A: My condolences for your loss. You can follow up with your brother regarding beginning the probate administration of the estate. Per Florida law, the last will must be deposited with the clerk of court within 10 days of after receiving notice of death. While any interested party can petition the court to appoint a personal representative for the estate and commence probate proceedings, it is common practice to give the appointed executor some time to hire a probate attorney and begin the process.

Phillip William Gunthert and Seril L Grossfeld agree with this answer

Bruce Alexander Minnick
Bruce Alexander Minnick
Answered
  • Estate Planning Lawyer
  • Tallahassee, FL
  • Licensed in Florida

A: Assuming you are a beneficiary in your father's Last Will you are entitled to haver a copy of it. You should wait for everything else to happen.

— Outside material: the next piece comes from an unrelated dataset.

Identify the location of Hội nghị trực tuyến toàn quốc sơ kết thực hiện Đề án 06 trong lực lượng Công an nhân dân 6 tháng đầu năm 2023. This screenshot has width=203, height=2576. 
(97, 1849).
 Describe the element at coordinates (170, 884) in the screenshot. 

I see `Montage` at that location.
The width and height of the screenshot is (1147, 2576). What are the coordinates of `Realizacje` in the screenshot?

Phillip William Gunthert agrees with this answer

Phillip William Gunthert
Phillip William Gunthert
Answered
  • Estate Planning Lawyer
  • Orlando, FL
  • Licensed in Florida

A: Very sorry for your loss and the passing of your father, please accept my condolences. Once the probate process commences you will be able to get a copy of the Will from the clerk of the court in the county where your dad lived/where the probate is being filed. As a courtesy, the estate personal representative (if there is one depending on the type of probate filed) or the estate attorney should update you and send you a copy of the Will as a courtesy and or upon request. You should also get information and all documents related to filing, especially a copy of the estate inventory and eventually an accounting, etc. You should also be aware, the estate attorney does not represent you or your interests as a named beneficiary, the attorney is working for the personal representative/probate estate. If you have any doubts or concerns then I would encourage you to have your own attorney that will advise you and answer your questions as issues arise and the probate progresses.